How to de-ice your car windscreen in frosty weather this winter

How to de-ice a car

The only thing you should use to de-ice your car is a proper ice scraper and/or some de-icing fluid. Some drivers seem hell-bent on destroying their credit cards by using them to clear ice, but this is not advisable for many reasons.

Make sure you have a can of de-icer available and it is at least a quarter full. Spray on the windows and the front and rear screens. Start at the top and let gravity help you – the deicing fluid drips down the glass, melting the ice as it moves. You’ll also need to use a scraper, as deicer rarely does all the work.

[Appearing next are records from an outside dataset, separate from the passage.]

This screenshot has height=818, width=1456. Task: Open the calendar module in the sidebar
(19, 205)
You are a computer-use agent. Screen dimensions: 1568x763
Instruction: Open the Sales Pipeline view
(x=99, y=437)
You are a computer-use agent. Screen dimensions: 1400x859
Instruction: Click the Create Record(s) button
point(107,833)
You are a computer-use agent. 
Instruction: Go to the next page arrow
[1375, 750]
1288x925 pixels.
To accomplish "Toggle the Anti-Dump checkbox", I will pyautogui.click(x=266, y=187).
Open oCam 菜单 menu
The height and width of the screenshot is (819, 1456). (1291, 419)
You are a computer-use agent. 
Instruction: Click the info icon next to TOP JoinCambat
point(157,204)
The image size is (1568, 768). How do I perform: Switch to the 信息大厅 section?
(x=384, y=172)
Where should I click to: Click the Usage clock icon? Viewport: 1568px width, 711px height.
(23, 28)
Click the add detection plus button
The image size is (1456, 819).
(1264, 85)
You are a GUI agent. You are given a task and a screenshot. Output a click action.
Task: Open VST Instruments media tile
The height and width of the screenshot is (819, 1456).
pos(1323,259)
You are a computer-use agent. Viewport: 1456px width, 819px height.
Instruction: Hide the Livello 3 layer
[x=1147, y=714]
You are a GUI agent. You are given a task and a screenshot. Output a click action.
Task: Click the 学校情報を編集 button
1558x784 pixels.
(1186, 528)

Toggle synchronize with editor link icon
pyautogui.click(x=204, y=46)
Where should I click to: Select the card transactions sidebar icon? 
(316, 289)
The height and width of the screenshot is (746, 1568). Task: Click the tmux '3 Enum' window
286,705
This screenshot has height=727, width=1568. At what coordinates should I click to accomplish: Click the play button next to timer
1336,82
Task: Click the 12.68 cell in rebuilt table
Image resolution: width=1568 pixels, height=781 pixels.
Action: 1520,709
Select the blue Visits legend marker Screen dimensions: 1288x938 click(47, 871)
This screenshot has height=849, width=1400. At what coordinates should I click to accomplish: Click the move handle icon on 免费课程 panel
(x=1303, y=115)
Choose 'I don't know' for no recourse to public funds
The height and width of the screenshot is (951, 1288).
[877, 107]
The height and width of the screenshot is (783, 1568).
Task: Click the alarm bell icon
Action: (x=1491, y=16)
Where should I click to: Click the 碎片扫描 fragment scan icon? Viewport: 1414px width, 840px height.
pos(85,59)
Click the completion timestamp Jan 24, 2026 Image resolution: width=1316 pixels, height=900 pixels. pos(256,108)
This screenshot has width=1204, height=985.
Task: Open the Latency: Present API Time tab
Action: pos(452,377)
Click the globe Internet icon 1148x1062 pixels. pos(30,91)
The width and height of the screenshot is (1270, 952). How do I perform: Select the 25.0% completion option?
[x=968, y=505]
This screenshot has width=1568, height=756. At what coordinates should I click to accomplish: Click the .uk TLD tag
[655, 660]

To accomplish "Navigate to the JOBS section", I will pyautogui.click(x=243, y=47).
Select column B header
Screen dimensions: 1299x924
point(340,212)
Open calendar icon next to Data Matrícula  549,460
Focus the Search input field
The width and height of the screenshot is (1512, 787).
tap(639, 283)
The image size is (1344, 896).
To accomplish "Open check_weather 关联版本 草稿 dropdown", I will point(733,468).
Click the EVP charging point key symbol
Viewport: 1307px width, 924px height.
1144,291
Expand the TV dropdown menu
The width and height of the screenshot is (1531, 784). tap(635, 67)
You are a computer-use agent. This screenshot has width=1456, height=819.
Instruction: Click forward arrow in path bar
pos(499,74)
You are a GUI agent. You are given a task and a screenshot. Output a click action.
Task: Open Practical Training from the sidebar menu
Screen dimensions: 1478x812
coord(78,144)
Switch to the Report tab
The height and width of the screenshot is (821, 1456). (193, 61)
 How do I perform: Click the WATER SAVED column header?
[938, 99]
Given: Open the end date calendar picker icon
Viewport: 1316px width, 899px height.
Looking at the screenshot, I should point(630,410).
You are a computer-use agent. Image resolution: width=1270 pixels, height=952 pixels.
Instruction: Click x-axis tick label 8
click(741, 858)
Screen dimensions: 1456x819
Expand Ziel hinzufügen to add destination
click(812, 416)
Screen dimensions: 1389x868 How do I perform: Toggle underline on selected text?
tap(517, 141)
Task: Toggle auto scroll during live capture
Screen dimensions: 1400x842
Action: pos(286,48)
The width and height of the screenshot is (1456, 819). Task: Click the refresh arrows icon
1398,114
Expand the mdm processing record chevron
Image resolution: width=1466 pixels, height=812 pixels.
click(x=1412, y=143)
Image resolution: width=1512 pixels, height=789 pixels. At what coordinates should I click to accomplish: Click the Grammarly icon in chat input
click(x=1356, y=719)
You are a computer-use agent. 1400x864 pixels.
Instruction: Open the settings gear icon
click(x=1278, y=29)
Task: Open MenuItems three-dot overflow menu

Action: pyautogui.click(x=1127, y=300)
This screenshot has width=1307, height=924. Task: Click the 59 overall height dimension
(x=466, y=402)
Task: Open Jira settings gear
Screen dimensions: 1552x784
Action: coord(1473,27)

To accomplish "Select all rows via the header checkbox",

When scraping, use firm, wide strokes across the entire glass. Remove any scraped ice and snow and make sure the windshield wipers are not frozen. Don’t be tempted to simply scrape the driver’s side portion of the screen – the police will frown upon this strategy.

Never use boiling water to melt the ice on a car. While windshields are certainly more resilient than they used to be, pouring hot liquid onto frozen glass is unlikely to have any beneficial effects. The same applies to door locks.

Some people suggest using vinegar instead of de-icer. There are no real benefits to this, while among the disadvantages is that it may damage your car’s glass and paintwork, while it also smells like chips. Like credit cards, avoid scratching your windshield with discount cards — you only get a 10 percent discount.

Can I leave the car running and go back inside?

The short answer is no. When your car’s engine is running, you need to be in “control” of it. While the specifics of this requirement could be up for debate, it generally precludes you from having breakfast inside your house while your car ticks by outside.

You could get in trouble with the police if you leave a moving car unattended. Worse, you could find it stolen – leaving a car with the key in the ignition and the engine running makes it very tempting to thieves. You may find that if you leave the keys in the ignition and the doors unlocked, your insurance company won’t cover you.

It’s possible to turn on the heater and wait for the car to de-ice while you’re in it, but that takes time and fuel and may be the least environmentally friendly method.

We recommend a spray can of deicer, a good scraper (ideally with an insulated glove grip) and a 10-minute head start in the morning when the mercury drops well below freezing.

De-icing your car is an important safety check — as well as a legal requirement — that can mean the difference between a safe drive and an accident.

This article has been updated with the latest winter advice.